3952 Bana İmâm Mâlik, Omer ibn Ubeydillah’ın âzâdlısı Ebu’n-Nadr’dan; o da Ubeyd’den, yani İbn Huneyn’den; o da Ebû Saîd el-Hudrî (radıyallahü anh)’den şöyle tahdîs etti: Rasûlüllah (sallallahü aleyhi ve sellem) minber üzerine oturdu ve:
— “Şübhesiz bir kul var ki, Allah onu dünyânın güzelliğinden kendisine dilediği kadar vermekle, kendi yanındaki âhiret atıyyeleri arasında muhayyer kıldı; o kul da Allah katında olan şeyleri tercih etti” buyurdu. Bu söz üzerine Ebû Bekr ağladı ve:
— Babalarımız, analarımız Sana feda olsun, dedi.

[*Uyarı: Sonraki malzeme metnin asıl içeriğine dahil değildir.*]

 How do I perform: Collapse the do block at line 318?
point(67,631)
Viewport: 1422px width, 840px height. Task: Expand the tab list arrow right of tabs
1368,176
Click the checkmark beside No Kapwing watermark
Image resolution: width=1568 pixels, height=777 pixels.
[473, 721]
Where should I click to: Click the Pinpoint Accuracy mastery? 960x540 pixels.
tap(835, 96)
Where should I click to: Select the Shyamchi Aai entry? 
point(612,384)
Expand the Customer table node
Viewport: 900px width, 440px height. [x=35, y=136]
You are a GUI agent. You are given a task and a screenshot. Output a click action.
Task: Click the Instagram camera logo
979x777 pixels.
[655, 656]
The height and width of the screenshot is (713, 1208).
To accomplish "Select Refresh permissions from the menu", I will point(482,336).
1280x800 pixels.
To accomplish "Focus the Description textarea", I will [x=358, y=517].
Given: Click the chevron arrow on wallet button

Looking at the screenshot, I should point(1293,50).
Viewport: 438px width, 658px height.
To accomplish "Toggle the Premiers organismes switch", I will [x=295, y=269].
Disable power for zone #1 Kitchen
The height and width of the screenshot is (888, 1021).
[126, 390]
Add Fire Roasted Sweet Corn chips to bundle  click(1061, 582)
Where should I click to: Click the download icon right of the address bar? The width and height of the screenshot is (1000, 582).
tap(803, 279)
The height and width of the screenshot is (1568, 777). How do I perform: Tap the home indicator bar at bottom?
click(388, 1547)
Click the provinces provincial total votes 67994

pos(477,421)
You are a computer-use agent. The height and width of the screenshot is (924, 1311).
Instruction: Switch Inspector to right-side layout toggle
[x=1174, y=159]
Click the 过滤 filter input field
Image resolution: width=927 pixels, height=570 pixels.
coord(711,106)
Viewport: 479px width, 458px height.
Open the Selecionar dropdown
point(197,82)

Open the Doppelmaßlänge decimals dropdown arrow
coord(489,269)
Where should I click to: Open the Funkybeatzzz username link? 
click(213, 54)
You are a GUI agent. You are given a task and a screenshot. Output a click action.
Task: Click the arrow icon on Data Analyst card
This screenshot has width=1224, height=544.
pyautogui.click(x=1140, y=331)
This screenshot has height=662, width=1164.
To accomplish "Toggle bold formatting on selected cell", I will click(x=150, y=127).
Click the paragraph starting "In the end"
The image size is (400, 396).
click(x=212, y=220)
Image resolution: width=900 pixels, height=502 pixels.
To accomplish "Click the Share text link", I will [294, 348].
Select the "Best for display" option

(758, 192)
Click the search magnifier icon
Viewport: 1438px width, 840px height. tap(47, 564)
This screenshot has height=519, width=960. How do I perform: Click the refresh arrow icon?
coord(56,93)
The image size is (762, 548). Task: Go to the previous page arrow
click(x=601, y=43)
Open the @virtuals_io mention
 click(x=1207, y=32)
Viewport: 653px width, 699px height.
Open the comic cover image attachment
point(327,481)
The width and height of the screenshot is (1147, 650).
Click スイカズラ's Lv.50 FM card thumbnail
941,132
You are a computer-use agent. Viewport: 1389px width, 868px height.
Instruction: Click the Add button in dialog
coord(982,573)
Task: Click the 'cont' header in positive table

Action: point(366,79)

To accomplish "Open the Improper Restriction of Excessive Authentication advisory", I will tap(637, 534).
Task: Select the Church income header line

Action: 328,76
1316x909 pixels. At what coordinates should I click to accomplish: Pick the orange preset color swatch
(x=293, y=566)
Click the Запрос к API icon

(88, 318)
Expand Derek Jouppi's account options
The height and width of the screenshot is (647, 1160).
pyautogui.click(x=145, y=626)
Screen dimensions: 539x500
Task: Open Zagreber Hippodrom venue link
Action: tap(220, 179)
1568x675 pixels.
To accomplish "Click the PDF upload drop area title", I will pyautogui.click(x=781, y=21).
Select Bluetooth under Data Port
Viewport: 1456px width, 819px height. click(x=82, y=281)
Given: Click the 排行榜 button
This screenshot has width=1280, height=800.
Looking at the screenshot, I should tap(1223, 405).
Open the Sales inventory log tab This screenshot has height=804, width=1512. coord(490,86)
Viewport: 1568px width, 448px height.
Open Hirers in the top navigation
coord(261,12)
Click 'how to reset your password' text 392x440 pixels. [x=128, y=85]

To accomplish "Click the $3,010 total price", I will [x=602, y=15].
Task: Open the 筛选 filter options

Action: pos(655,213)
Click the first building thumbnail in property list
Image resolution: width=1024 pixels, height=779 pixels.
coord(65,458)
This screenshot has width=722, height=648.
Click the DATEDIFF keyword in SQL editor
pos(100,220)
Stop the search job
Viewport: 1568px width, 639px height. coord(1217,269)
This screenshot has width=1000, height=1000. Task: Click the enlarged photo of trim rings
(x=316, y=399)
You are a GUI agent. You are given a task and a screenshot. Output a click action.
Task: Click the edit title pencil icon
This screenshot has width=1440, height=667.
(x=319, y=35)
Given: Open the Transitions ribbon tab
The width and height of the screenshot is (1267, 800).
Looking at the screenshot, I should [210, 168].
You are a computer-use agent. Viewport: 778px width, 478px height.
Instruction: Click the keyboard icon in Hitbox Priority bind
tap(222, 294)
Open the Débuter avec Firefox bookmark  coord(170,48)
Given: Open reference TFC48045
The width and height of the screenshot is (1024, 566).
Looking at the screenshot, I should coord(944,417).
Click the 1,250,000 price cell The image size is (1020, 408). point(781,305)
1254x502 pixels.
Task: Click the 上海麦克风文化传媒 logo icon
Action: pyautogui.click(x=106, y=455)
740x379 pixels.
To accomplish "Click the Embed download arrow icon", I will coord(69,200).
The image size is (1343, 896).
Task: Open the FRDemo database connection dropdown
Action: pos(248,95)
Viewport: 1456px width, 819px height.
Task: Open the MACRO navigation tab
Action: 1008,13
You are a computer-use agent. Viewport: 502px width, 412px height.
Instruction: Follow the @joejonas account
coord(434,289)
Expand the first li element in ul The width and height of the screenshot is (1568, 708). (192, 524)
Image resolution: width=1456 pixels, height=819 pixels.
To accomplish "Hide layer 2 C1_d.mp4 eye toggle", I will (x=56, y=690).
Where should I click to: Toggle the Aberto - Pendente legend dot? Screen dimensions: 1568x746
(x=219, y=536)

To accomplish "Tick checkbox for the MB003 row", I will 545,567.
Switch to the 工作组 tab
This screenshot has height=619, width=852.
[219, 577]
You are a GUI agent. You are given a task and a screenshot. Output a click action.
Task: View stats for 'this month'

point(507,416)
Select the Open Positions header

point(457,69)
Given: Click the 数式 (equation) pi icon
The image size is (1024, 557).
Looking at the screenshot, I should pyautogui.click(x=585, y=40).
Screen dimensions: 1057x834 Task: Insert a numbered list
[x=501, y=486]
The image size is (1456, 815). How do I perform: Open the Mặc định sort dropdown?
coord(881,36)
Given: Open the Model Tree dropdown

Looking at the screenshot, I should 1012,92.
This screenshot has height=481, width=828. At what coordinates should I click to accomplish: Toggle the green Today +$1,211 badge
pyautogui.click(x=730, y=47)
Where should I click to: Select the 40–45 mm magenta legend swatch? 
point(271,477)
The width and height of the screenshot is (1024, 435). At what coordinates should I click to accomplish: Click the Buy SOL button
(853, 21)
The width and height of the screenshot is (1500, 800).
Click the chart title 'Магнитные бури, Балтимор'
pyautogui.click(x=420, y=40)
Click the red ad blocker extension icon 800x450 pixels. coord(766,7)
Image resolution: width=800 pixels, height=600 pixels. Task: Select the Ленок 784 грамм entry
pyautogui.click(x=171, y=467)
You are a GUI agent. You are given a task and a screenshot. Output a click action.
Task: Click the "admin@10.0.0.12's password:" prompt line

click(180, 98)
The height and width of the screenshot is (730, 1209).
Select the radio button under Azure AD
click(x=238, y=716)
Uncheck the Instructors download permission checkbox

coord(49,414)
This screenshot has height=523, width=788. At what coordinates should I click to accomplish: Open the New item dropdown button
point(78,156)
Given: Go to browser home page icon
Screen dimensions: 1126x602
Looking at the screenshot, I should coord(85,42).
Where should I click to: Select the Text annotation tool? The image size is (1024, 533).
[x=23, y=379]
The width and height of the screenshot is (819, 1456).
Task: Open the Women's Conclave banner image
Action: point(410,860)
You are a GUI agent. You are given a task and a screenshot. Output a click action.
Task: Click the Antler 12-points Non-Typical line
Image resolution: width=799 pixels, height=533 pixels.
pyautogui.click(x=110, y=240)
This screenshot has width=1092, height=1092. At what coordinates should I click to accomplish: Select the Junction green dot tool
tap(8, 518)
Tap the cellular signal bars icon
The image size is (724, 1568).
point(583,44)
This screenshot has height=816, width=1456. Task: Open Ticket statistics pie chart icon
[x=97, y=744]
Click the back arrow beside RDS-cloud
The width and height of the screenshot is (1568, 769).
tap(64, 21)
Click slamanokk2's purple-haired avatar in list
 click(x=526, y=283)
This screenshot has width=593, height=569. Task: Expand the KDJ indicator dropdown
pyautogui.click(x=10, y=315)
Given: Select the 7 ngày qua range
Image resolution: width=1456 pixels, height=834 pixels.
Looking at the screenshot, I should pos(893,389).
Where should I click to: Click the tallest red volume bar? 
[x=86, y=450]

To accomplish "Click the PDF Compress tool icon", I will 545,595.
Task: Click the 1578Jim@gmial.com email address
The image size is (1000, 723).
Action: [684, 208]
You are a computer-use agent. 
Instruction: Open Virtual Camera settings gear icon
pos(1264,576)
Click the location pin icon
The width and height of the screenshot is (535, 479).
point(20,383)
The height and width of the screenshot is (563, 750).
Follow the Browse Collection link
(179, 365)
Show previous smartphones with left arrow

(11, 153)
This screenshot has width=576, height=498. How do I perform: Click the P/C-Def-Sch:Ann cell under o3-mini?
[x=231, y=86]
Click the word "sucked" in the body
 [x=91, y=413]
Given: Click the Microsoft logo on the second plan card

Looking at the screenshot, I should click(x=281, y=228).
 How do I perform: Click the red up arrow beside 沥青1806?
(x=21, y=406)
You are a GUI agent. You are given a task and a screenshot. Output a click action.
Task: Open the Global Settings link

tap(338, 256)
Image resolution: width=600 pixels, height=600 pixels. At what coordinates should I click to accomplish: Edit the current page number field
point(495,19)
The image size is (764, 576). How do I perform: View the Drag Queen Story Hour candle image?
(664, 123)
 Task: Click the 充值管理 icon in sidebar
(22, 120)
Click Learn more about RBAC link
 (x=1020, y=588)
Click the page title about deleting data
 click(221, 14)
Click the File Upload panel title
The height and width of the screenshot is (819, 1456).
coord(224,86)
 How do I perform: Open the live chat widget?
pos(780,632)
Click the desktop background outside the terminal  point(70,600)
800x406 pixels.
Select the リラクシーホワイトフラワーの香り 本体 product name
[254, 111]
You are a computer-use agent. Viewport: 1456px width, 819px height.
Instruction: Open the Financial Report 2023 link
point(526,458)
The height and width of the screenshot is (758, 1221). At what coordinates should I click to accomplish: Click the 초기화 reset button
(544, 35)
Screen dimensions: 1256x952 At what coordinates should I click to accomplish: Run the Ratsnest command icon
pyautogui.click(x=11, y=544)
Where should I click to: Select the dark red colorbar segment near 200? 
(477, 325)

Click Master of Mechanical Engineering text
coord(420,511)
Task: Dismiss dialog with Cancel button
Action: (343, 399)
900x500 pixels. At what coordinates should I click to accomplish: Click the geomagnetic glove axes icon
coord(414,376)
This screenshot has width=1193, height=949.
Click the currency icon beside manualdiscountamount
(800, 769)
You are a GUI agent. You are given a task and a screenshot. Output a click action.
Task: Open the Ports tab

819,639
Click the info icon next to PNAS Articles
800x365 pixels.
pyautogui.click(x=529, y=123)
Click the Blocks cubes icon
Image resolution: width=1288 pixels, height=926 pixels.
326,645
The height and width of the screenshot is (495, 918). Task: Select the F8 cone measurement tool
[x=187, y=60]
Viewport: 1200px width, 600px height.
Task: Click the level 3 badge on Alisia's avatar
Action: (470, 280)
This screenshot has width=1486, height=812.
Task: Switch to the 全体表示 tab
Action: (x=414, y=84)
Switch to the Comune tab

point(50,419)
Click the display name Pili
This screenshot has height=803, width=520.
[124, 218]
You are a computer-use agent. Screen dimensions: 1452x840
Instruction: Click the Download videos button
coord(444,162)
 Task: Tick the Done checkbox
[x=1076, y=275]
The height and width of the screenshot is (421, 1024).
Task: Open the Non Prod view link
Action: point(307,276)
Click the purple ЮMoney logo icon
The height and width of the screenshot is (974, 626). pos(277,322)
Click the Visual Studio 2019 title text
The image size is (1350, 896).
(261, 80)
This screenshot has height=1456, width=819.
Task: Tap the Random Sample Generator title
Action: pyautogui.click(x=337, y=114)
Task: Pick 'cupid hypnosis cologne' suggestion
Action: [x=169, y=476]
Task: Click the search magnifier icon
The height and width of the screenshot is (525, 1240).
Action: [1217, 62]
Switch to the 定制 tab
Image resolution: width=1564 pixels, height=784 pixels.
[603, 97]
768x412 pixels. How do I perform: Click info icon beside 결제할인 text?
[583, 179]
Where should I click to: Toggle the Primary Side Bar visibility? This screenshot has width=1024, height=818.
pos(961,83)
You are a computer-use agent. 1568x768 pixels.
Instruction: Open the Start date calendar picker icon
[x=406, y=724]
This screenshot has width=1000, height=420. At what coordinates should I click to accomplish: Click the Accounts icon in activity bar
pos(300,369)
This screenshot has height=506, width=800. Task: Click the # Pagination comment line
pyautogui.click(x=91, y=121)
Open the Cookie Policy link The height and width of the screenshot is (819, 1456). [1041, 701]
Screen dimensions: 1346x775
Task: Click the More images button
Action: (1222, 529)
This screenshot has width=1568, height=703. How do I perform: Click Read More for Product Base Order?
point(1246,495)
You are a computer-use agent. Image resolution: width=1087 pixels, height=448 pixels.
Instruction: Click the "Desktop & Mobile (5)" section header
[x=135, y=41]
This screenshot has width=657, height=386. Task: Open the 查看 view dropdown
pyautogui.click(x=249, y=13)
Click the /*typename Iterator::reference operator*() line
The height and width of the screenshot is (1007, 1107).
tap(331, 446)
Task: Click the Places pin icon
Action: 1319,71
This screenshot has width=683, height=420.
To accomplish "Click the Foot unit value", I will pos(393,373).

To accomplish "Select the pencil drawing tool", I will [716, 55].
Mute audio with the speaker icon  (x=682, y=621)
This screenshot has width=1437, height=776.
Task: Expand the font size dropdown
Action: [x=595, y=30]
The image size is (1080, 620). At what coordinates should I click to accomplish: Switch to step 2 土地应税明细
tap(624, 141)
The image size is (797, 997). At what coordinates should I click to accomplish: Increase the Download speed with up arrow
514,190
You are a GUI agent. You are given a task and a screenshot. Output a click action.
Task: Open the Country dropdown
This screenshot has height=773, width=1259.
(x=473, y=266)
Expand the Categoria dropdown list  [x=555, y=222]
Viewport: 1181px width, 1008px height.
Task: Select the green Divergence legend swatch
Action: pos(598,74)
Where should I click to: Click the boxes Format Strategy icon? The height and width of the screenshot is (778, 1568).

Biz Ebû Bekr’in bu sözlerine hayret ettik. İnsanlar da hayret edip:
— Bu şeyhe bakınız! Rasûlüllah, Allah’ın dünyâ güzelliğinden vermekle kendi yanında olan şeyler arasında muhayyer kıldığı bir kuldan haber veriyor; bu şeyh de: Babalarımızı, analarımızı Sana feda ettik diyor! Dediler. Meğer Rasûlüllah, o muhayyer kılınan kul imiş; Ebû Bekr de bunu hepimizden iyi bilen imiş. Rasûlüllah (sallallahü aleyhi ve sellem):
— “Şübhesiz arkadaşlık hususunda da, mal harcama hususunda da insanların bana en çok vergilisi olan Ebû Bekr’dir. Ümmetimden birini kendime halîl edinecek olaydım, muhakkak Ebû Bekr’i edinirdim, lâkin islâm yüzünden olan kardeşlik ve sevgi (şahsî dostluktan üstündür). Mescid’de Ebû Bekr’in küçük kapısından başka kapanmadık hiçbir kapı kalmasın” buyurdu.